Years ago, in the deprivation of a Nazi concentration camp, psychiatrist Viktor Frankl realized that everything can be taken away from us, "but one thing: the last of the human freedoms—to choose one's attitude in any given set of circumstances."[3]

 

We have the power to choose where we place our attention—our precious invisible power that creates tangible, real world results.  And we must choose mindfully, for in this world there are many distractions.

 

  • As psychologists tell us, we have a "negativity bias," that makes us aware of potential threats to our survival.[4] So we notice the negative things more than the positive. This could save our lives when we're walking in the woods and hear a noise that could be a rattlesnake, so we notice this more than the beautiful landscape. But the negativity bias makes us disregard much of the daily beauty in our lives.
  • Among other distractions, people with a strong sense of responsibility often miss out on life's beauty because they see life as a long list of chores. I recall taking out the garbage after dinner one night and looking up to notice the beauty of countless stars sparkling overhead that I'd missed so many times before.
  • Our attention can also be drawn from the present moment by an internal dialog of worry about the future, regret about the past, or negative self-talk.
  • And if we're bored and restless, our attention can be hijacked by advertisers and social media, trying to capture our attention, using us to sell products and make a profit.

 

To a great extent, our attention creates our reality.  Pause for a moment to look around you. Where are you and where have you been focusing your attention—on your cell phone or in restlessness, impatience, worry, planning, regret, or self-criticism?

 

If you'd like to join me in a brief meditation, close your eyes, take a deep mindful breath and slowly release it.

Breathing in, notice the air filling your lungs.

Breathing out, notice the air releasing.

Breathing in, notice your body relaxing.

Breathing out, as your mind becomes more still.

 

Now gently open your eyes and look around. Focus your attention on something beautiful—the tree outside your window, a photo of a friend, your beloved dog or cat, the light that fills your room, or something else.
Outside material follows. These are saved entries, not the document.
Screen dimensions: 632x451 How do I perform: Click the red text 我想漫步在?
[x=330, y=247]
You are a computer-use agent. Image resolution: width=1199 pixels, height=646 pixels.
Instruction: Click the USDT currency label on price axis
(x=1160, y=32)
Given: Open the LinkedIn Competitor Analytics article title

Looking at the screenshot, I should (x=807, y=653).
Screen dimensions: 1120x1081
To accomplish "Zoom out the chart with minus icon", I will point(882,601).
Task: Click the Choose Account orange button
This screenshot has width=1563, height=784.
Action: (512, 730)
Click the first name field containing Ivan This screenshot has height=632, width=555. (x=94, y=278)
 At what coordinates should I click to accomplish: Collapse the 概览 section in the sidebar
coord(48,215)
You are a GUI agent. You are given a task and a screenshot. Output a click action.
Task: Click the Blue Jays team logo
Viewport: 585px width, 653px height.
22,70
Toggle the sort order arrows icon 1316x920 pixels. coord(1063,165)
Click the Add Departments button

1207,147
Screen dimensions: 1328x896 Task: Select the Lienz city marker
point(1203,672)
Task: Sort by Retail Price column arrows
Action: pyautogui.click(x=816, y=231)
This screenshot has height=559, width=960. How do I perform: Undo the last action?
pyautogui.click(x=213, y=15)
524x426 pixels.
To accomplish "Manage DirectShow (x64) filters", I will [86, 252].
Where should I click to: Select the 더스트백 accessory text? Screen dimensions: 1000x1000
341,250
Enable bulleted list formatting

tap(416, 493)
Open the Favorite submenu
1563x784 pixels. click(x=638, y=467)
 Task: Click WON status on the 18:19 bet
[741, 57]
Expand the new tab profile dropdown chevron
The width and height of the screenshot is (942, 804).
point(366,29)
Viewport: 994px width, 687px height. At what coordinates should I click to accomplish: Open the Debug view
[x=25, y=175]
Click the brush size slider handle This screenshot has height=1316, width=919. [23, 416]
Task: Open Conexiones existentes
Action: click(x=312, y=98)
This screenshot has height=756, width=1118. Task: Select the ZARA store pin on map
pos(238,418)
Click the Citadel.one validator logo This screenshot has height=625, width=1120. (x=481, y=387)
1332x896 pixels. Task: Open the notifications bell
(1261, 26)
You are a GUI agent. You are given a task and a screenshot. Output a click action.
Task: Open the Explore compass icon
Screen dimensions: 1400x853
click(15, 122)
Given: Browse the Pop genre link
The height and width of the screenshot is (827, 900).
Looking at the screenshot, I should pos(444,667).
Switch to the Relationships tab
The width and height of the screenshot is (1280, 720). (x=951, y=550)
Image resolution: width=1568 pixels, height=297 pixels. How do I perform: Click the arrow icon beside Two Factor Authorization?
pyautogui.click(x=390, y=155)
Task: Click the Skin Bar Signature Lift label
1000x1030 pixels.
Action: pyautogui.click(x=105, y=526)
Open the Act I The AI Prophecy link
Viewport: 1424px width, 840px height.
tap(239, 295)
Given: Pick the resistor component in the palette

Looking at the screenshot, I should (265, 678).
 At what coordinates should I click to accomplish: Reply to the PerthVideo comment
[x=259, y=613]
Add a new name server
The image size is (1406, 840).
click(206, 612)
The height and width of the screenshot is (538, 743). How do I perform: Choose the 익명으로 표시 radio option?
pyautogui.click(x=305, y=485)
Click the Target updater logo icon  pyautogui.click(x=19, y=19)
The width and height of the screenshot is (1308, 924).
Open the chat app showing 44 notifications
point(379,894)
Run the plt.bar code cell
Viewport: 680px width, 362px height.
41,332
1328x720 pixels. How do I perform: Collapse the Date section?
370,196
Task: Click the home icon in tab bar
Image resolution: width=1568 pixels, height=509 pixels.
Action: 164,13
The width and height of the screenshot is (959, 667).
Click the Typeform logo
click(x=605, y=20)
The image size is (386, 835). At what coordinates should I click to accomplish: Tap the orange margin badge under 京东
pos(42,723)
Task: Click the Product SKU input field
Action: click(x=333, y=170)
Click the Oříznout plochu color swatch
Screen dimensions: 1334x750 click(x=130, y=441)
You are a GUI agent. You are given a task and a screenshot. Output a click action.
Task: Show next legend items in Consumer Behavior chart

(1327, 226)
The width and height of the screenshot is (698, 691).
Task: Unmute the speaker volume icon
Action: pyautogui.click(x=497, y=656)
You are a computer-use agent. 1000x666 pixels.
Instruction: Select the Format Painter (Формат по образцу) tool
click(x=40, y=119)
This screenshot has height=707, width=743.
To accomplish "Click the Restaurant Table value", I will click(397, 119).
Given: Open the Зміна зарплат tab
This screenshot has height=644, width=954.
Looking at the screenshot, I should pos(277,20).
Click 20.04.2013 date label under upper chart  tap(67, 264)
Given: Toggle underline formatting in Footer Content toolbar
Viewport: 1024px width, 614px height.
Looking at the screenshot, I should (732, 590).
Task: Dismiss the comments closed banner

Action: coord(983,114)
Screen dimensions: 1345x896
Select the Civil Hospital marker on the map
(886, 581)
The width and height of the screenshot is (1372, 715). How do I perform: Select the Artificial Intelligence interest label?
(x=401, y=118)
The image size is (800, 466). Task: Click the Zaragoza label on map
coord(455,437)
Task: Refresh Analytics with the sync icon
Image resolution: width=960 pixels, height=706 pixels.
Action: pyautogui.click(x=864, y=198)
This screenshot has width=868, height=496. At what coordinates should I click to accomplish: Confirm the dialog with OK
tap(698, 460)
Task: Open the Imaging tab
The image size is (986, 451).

Breathing in gratitude, breathing out peace.

 

I wish you joy in the present moment.

 

References

[1] Lao-Tzu, Tao Te Ching. Chapter 33. Diane Dreher's translation.

 
[2] Robbins, D. J. (2022). Tazria: The Circle Keeps Turning. In M. Strassfeld (Ed.). Torah without End, pp. 54-55. Teaneck, NJ: Ben Yehuda Press.

 
[3] Frankl, V.E. (1984). Man's Search for Meaning. New York, NY: Washington Square Press. Originally published in 1959. Quote on page 86.

 
[4] Rozin, P., & Royzman, E. B. (2001). Negativity bias, negativity dominance, and contagion. Personality and Social Psychology Review, 5, 296-320.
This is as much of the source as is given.